=== Rows ===
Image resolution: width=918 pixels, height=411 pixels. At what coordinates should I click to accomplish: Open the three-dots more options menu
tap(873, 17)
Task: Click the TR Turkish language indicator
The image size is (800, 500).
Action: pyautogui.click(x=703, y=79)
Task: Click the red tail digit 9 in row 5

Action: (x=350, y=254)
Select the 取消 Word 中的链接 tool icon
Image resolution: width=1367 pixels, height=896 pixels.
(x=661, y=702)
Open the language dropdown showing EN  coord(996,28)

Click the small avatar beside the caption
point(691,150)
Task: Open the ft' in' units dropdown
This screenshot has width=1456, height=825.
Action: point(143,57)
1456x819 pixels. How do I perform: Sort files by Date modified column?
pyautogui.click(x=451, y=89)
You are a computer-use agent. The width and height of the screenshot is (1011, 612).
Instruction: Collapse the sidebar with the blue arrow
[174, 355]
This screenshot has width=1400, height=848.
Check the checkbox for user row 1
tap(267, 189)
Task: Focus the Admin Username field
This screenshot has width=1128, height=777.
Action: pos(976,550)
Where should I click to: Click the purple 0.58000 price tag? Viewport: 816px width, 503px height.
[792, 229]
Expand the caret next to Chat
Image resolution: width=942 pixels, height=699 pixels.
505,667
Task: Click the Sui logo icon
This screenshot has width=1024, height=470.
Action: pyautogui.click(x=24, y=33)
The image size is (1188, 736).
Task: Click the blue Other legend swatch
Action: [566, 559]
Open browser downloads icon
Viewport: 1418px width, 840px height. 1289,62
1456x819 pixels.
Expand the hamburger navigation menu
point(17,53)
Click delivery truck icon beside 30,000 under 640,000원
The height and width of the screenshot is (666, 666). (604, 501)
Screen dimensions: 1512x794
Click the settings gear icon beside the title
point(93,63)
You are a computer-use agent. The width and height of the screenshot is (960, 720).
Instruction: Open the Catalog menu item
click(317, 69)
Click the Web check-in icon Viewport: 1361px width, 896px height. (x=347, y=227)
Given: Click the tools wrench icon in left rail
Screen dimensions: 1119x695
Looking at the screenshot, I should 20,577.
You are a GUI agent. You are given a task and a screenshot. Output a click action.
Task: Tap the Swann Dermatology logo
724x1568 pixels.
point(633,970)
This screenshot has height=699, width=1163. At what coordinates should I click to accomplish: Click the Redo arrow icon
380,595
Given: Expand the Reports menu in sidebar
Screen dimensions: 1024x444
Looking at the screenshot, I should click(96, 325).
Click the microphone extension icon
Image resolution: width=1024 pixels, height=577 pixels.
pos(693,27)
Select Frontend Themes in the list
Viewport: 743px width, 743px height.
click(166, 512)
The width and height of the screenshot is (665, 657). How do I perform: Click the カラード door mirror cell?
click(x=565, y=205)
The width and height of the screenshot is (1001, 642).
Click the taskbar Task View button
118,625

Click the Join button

=== What this task involves ===
Recast the rows beginning with the line containing "Task: Click the red tail digit 9 in row 5" and continuing through the line containing "tap(267, 189)" as a two-column CSV with the header instruction,action. Give one line per row: its text under instruction and its answer under action, each field in quotes with any line breaks replaced by spaces.

=== The output ===
instruction,action
"Task: Click the red tail digit 9 in row 5","Action: (x=350, y=254)"
"Select the 取消 Word 中的链接 tool icon Image resolution: width=1367 pixels, height=896 pixels.","(x=661, y=702)"
"Open the language dropdown showing EN","coord(996,28)"
"Click the small avatar beside the caption","point(691,150)"
"Task: Open the ft' in' units dropdown This screenshot has width=1456, height=825.","Action: point(143,57)"
"1456x819 pixels. How do I perform: Sort files by Date modified column?","pyautogui.click(x=451, y=89)"
"You are a computer-use agent. The width and height of the screenshot is (1011, 612). Instruction: Collapse the sidebar with the blue arrow","[174, 355]"
"This screenshot has width=1400, height=848. Check the checkbox for user row 1","tap(267, 189)"